[Action item]: Beginning with the line that contains "This screenshot has width=504, height=426." and ending with the last line of the records, write out each line exactly and omit the pictures.

[Source material]:
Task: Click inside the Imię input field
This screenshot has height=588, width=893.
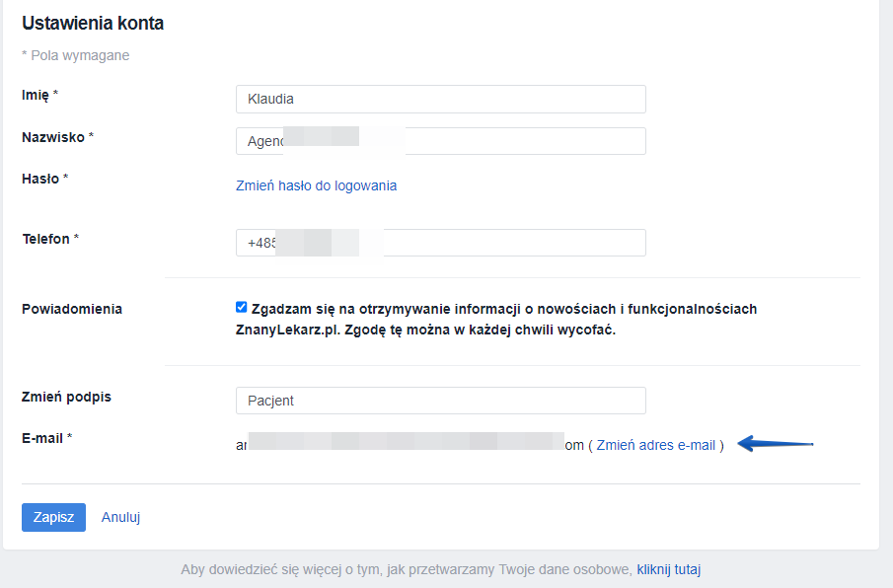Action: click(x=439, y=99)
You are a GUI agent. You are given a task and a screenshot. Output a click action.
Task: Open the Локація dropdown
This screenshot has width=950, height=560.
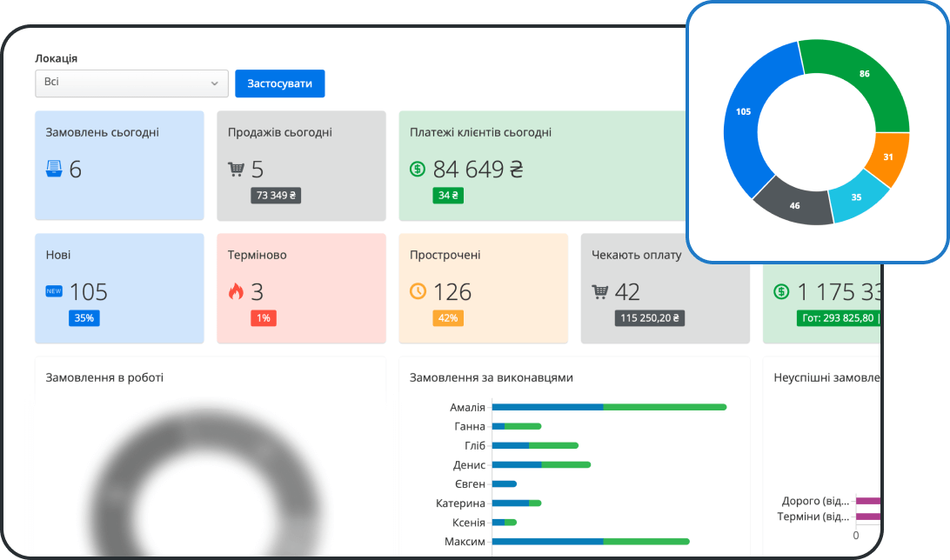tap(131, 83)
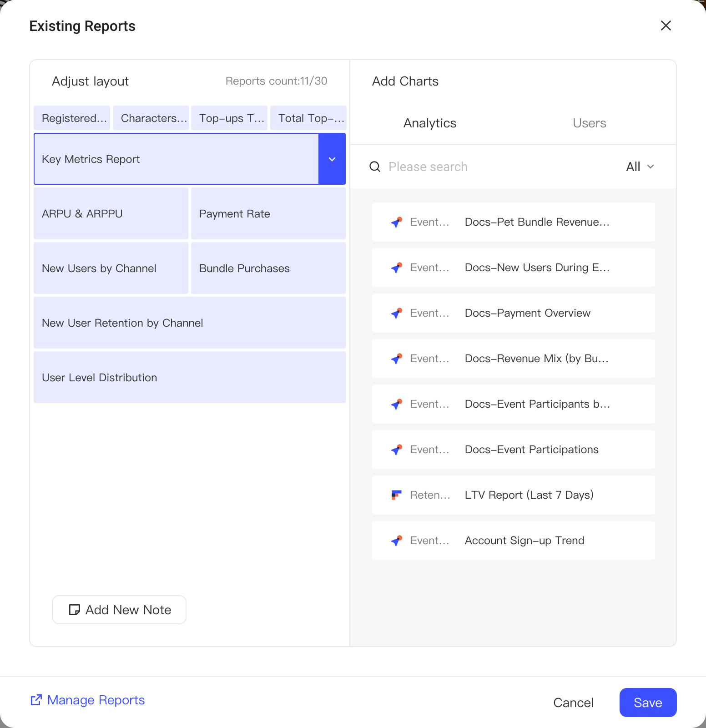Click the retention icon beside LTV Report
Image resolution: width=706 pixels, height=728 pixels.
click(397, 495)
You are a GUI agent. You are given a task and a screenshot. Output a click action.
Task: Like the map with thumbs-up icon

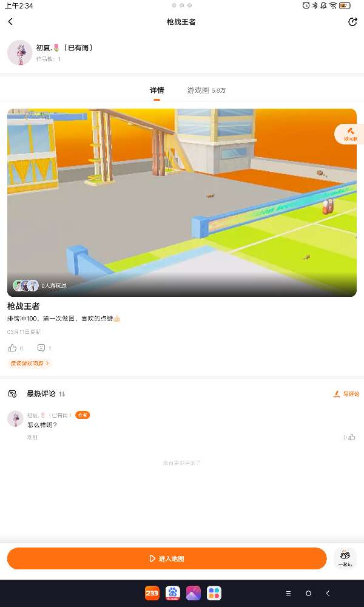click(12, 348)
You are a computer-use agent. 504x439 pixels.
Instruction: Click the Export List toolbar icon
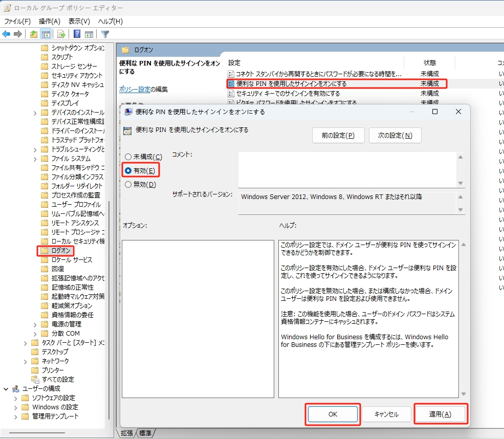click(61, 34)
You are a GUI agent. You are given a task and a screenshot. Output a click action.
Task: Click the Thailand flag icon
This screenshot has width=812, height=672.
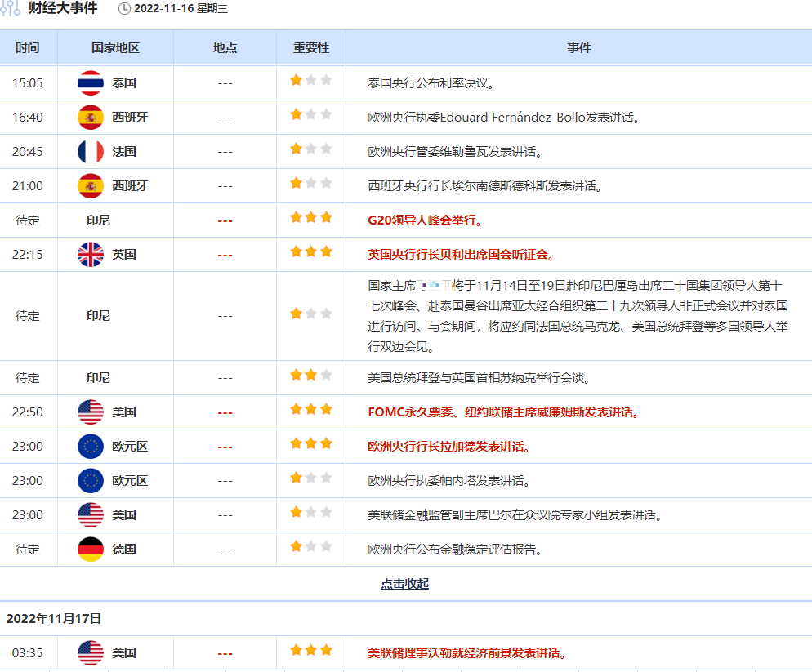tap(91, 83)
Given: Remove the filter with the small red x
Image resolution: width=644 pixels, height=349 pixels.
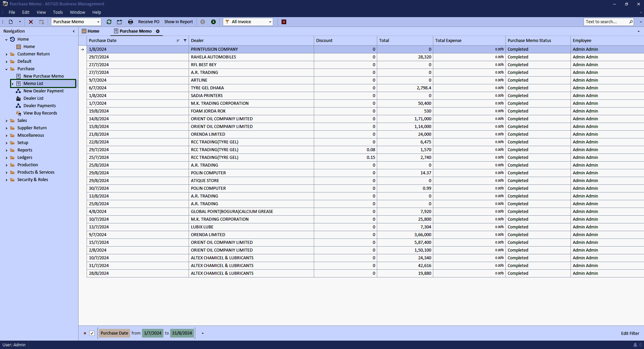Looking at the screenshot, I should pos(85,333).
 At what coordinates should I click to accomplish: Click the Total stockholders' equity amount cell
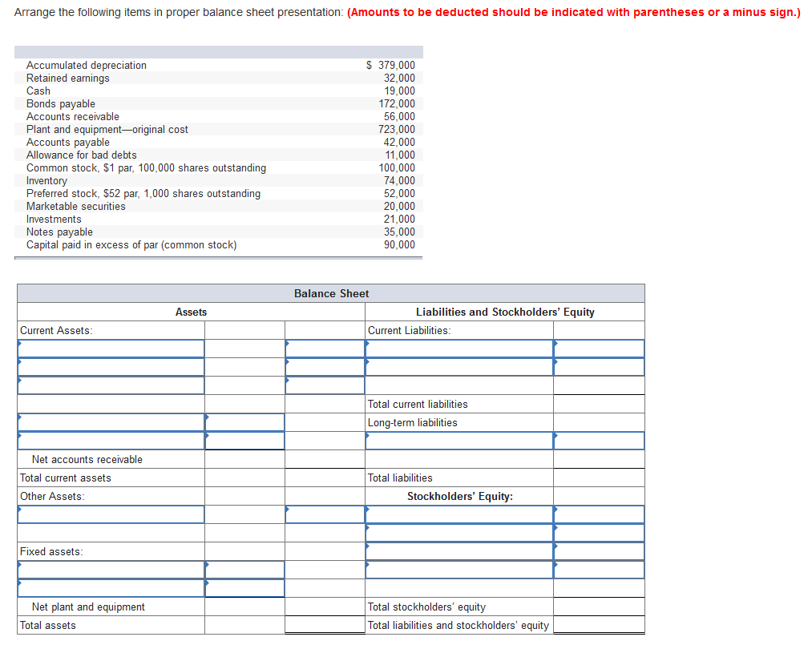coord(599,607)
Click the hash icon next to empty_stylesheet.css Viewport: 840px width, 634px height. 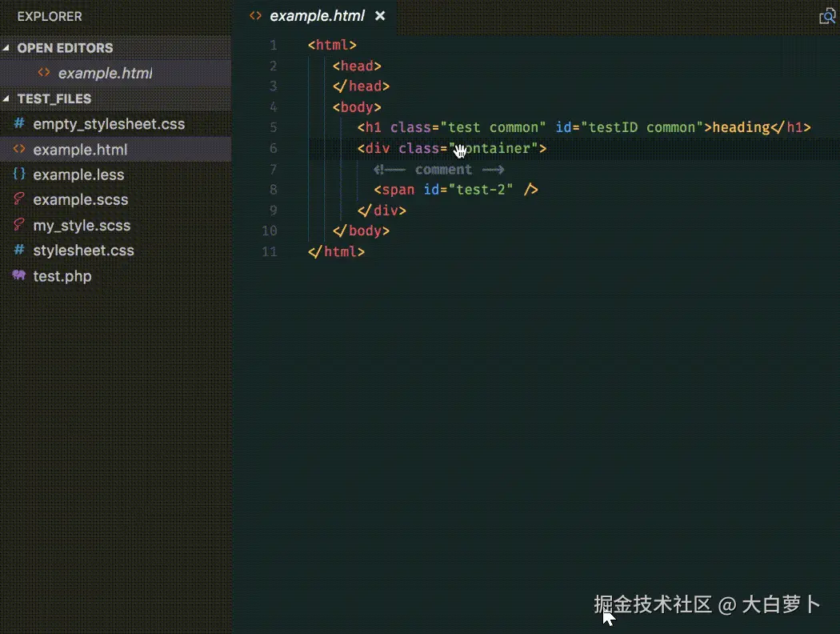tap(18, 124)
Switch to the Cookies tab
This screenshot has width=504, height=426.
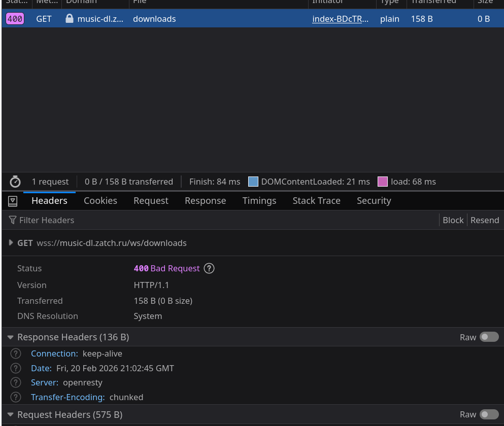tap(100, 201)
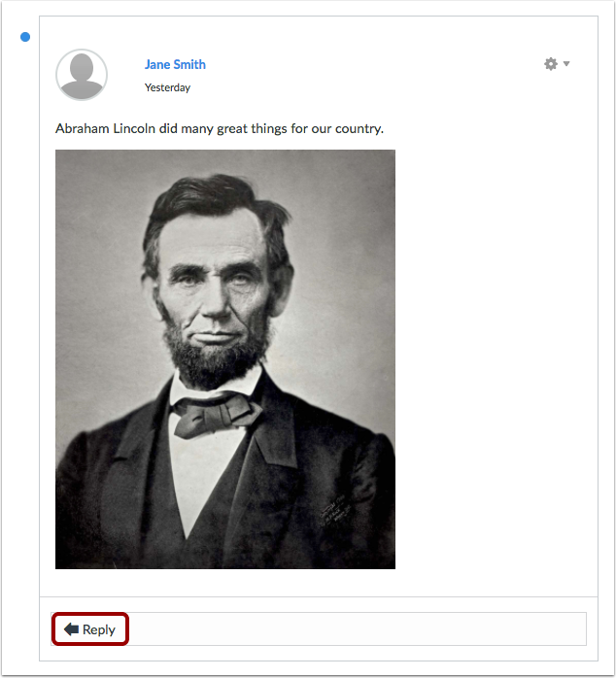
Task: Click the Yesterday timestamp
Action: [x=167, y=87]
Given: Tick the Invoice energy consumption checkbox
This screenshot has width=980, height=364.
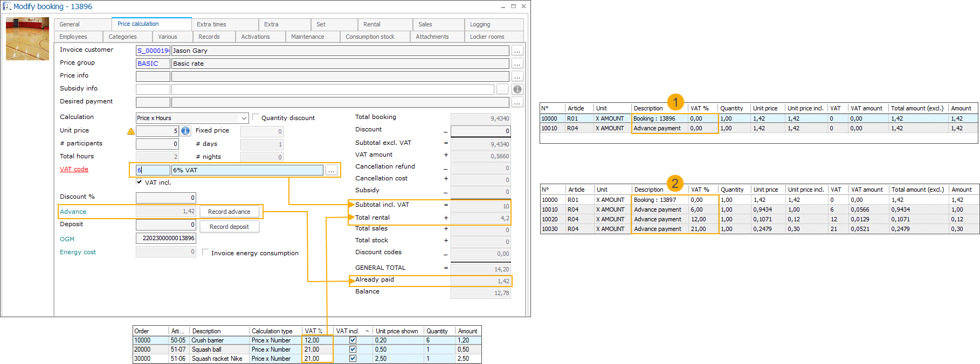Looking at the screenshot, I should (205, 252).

[Result of this exercise]:
This screenshot has width=504, height=426.
tap(100, 201)
Task: Click the Yesterday timestamp
Action: [x=167, y=87]
Given: Tick the Invoice energy consumption checkbox
This screenshot has width=980, height=364.
Looking at the screenshot, I should (205, 252).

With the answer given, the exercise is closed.